Living with a Peruvian host family is a bit like The Beverly Hillbillies in reverse. So I guess that would make it like Green Acres, wouldn’t it? (The above for those of you old enough to remember those two series.) The food situation is a complete mystery. For instance yesterday for breakfast we each had a fairly large plateful of chunks of pork, rice and raw onions. Today for breakfast we each had one cup of canned milk blended with strawberries and two pieces of bread. Most of the lunches consist of half a plate of white rice and something else. Maybe a couple of ounces of chicken or fish. Maybe some lentils or some cucumbers or tomatos in lime juice. The suppers generally arrive late, eight o’clock or so, and don’t consist of much. Last night we each had a bowl of soup. Milton, the 13-year-old, brought me a spoon from the kitchen and before he handed it to me dried it with his shirt-tail.

But I haven’t gotten sick yet. So it would seem that hygeine in the U.S. is ’way overrated.

The aforementioned is not intended to trash any aspect of my living situation, neither my life in the community nor my life with Margot, César, Milton, Pamela and Nicole. The only things that frustrate me are things that seem possible to change given a modest amount of effort. And according to the Peace Corps that’s what I’m here for—to encourage the modest amount of effort that change requires.

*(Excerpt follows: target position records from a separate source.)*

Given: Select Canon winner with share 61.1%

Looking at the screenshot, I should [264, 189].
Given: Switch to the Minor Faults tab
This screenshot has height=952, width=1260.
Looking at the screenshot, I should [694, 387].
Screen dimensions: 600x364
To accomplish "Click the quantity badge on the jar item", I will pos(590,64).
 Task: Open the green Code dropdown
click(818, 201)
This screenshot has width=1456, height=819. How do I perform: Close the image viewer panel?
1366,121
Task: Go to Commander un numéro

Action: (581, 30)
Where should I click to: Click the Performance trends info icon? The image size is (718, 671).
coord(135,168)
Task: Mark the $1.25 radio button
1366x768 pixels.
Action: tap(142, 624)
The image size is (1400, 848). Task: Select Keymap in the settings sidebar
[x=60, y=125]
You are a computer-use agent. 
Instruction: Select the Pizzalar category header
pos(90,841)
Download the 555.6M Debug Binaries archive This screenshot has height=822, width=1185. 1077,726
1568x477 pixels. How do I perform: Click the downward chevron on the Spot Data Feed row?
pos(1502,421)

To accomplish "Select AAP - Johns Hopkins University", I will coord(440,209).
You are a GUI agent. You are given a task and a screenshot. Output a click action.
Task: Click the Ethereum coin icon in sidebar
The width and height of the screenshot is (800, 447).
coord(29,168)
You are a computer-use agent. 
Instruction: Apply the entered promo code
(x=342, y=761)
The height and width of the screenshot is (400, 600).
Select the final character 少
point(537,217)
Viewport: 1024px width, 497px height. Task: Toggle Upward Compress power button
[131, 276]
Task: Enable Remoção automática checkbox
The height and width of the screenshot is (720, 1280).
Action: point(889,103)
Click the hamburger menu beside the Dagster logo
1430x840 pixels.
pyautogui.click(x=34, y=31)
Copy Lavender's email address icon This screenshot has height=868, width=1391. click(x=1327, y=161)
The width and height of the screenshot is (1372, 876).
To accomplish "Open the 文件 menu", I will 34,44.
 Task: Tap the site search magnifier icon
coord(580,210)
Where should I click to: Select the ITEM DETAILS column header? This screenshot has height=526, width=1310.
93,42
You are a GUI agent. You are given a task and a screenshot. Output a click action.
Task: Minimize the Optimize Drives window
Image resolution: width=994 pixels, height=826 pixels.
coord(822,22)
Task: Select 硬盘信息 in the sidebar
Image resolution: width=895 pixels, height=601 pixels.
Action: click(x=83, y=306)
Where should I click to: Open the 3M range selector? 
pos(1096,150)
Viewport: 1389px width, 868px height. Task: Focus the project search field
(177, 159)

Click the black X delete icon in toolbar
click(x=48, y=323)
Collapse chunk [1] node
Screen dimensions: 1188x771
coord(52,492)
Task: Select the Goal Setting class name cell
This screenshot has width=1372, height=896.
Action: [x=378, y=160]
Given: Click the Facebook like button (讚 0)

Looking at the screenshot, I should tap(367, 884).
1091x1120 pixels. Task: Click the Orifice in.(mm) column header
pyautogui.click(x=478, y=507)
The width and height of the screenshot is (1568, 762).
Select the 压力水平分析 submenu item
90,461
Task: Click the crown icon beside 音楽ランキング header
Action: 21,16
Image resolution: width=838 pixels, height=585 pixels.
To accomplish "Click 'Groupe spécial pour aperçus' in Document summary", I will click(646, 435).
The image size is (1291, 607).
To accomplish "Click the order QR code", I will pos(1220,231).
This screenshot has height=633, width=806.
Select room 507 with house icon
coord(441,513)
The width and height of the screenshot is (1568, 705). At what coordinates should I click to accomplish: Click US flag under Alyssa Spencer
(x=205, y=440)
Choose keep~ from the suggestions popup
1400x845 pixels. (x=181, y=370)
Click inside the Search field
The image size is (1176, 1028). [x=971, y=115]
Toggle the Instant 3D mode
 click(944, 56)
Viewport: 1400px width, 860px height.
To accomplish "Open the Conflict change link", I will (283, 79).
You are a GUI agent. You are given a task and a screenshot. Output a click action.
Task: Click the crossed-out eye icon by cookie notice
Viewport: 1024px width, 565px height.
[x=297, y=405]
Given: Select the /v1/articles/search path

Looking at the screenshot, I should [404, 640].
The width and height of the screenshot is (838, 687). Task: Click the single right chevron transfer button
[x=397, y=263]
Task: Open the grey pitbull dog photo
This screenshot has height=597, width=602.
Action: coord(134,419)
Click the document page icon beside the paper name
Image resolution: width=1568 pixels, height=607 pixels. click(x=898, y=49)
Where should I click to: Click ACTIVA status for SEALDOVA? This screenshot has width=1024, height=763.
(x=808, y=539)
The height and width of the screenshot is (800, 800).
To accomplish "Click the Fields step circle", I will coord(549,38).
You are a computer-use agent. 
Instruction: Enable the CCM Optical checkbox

Of course as much of the change has to come from me as from Callanca. I would be the first to admit that to the Campos Figueroa I must surely seem eccentric if not insane. I prefer to drink beer from my own personal bottle. And most often I prefer to drink but one beer. I prefer fruit and vegetables to huge heaps of white rice. I eat with a fork and not a tablespoon. I like to spend maybe an hour a day alone. (Please.) When free food is available, like at a wedding or a birthday celebration, I don’t eat five platefuls and also squirrel away a sixth to take home with me to eat tomorrow for breakfast. I like to shower with warm water. I have developed the spendthrift habit of flushing every time I use the toilet. (I’m getting over that one.) I shave my head. I have a beard. I wear a cap. I floss my teeth. I use shaving cream. And deodorant. I drink water and tea with my meals instead of eating my meal and then drinking water or tea afterward. I drink whatever I please with my meal, be it hot or be it cold, whereas everyone knows that some foods are hot foods and that some foods are cold foods (regardless of their temperature or spiciness—it’s like ying and yang) and that you don’t drink hot drinks after you eat hot foods nor cold drinks after you eat cold foods or you will get very, very sick.

Clearly I have a lot to learn. Fortunately, I have two years to get it done.